* **GIVEN ENTRIES**
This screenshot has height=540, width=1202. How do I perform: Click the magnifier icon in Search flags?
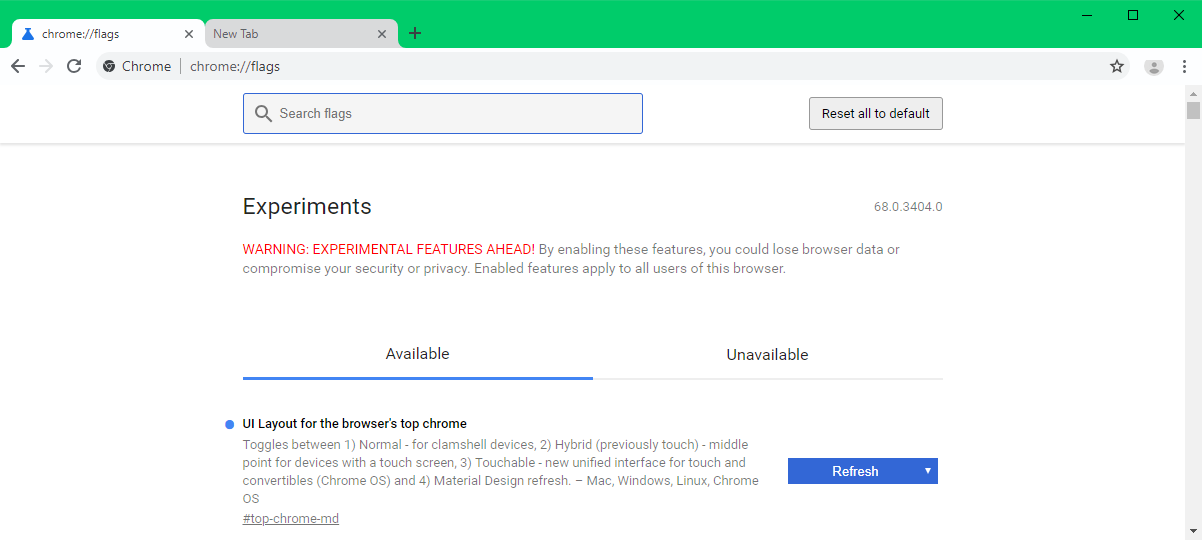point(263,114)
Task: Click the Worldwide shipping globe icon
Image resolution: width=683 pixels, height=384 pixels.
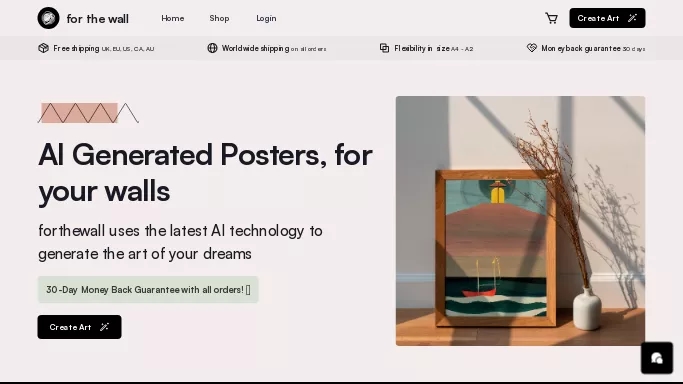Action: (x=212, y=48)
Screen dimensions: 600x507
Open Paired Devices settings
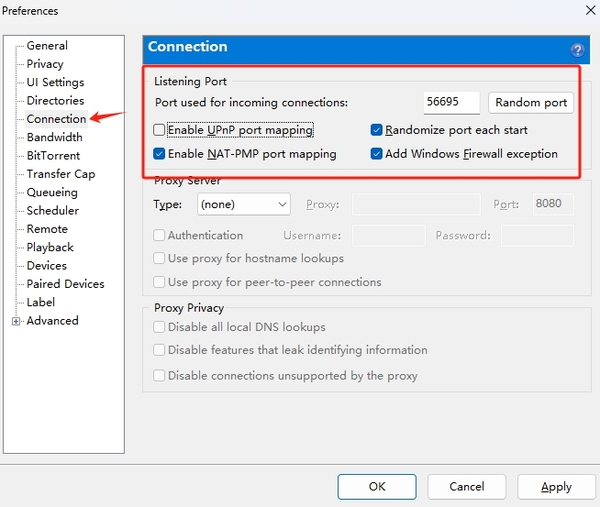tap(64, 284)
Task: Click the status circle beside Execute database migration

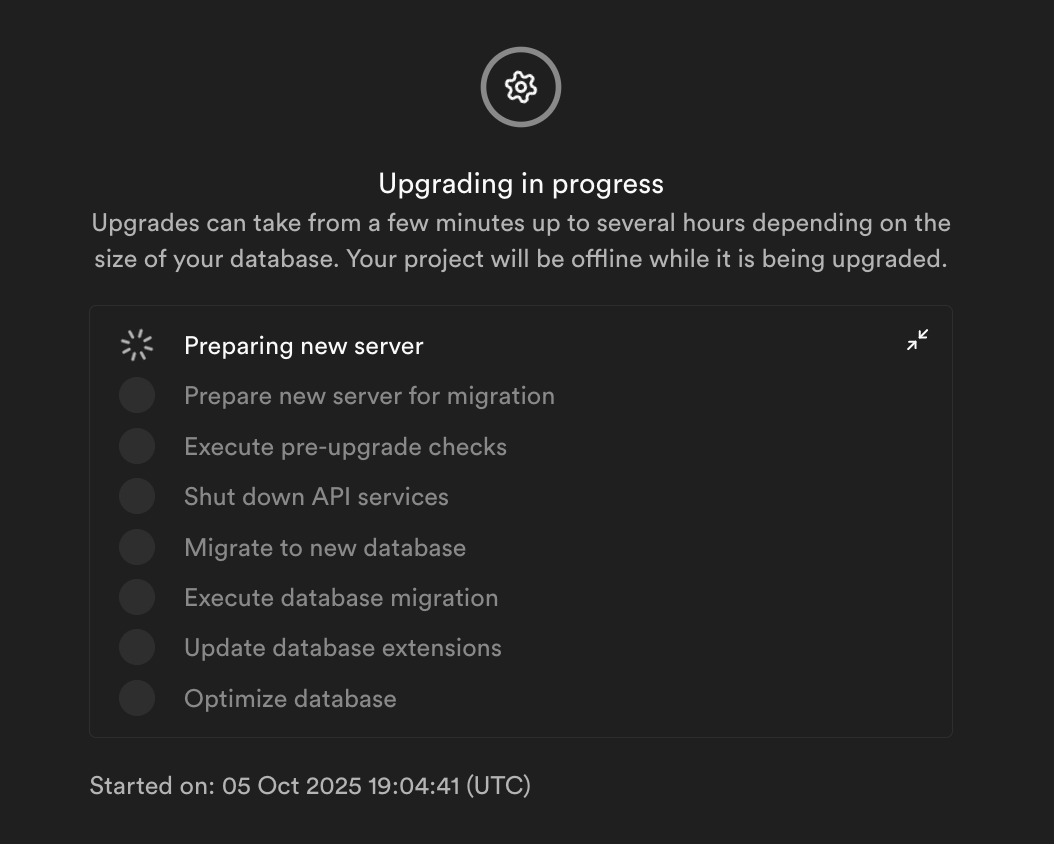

* **AIM OF THE EXERCISE**
Filter the data, keeping only the lines that contain "Task".

* **ANSWER TO THIS EXERCISE**
Task: Click the Worldwide shipping globe icon
Task: Click the status circle beside Execute database migration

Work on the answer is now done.